The Federal Government of Nigeria has canceled a
$717.7 million undisbursed loan from the World Bank that was originally
intended to revitalize the country's struggling electricity sector.
The termination of the funds under the Power Sector
Recovery Performance-Based Operation was a joint decision by both parties. It
was prompted by changing realities in the power sector and the government's
inability to achieve critical reform milestones. This development aligns with a
prior warning from the Accountant-General of the Federation, Dr. Shamseldeen
Ogunjimi, who cautioned that Nigeria might reject World Bank loans if prolonged
delays in approval and disbursement processes continued to undermine the
country's willingness to borrow.
According to World Bank documents, the cancellation
effectively ends the remaining portion of a broader $1.52 billion power sector
recovery program. The bank confirmed that the restructuring would result in the
cancellation of the entire $717.7 million undisbursed balance, with no further
disbursements planned for the program.
The Federal Government initially launched the Power
Sector Recovery Programme to reduce the sector's fiscal burden on public
finances, progressively eliminate tariff shortfalls, and improve regulatory
oversight.
The first phase of the initiative saw notable success.

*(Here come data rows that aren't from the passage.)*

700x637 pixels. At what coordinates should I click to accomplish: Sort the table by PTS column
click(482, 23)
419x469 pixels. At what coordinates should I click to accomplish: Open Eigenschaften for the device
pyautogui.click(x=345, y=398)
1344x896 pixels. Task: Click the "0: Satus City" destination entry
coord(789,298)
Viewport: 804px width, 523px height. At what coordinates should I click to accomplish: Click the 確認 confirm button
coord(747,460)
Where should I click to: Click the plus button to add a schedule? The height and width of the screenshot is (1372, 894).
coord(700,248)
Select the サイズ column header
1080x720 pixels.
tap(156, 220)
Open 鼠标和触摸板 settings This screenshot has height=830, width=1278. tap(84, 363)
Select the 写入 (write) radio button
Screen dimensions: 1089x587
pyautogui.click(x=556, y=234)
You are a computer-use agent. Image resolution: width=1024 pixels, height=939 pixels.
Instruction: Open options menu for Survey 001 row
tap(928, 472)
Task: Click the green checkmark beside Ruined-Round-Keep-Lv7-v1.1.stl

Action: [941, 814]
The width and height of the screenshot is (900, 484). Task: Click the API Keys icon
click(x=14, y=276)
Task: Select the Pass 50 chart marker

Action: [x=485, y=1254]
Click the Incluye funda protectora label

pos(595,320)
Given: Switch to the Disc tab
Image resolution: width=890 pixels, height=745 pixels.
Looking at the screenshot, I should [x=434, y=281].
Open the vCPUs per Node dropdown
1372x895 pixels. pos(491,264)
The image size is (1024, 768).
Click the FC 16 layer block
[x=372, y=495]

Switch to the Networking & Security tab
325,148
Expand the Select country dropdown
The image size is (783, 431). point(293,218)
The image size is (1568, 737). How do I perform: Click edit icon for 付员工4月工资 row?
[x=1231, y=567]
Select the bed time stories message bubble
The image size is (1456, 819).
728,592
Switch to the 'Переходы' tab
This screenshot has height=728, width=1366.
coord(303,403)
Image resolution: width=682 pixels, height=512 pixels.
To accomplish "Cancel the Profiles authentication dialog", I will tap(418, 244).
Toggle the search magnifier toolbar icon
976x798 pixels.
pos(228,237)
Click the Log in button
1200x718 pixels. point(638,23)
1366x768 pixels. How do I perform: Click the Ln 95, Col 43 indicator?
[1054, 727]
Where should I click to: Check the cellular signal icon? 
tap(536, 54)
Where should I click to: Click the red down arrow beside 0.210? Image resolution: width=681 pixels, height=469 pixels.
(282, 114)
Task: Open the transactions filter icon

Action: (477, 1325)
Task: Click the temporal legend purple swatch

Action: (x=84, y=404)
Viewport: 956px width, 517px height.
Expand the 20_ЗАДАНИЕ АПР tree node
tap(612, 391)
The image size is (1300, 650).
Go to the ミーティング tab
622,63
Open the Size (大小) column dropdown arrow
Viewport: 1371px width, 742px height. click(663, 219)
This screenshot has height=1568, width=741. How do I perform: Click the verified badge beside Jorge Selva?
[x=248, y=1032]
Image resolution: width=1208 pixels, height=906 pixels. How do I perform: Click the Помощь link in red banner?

Supported by a $752.5 million loan approved in June 2020, the program helped
reduce tariff shortfalls by 71 percent—dropping from ?581 billion in 2019 to
?166 billion in 2022—while regulatory cost recovery improved from 56 percent to
94 percent.
Building on this progress, the World Bank approved an
additional financing package of approximately $763.5 million in June 2023,
extending the project's lifespan to June 2027. However, this second phase
struggled heavily to meet critical reform conditions.
The World Bank noted that despite years of financial
support, Nigeria's electricity sector remains plagued by deep-rooted structural
challenges. These include weak distribution performance, transmission
bottlenecks, severe technical and commercial losses, and underutilization of
available generation capacity, all of which created a persistent mismatch
between sector revenues and operating costs.
Furthermore, major macroeconomic shifts drastically
altered the operating environment, rendering the anticipated reforms nearly
impossible. Following the liberalization of Nigeria’s foreign exchange market
in June 2023, the naira depreciated sharply. Because more than 70 percent of
electricity supplied to Nigeria’s national grid is generated using natural gas
priced in US dollars, the cost of power generation skyrocketed, derailing the
program's financial sustainability goals.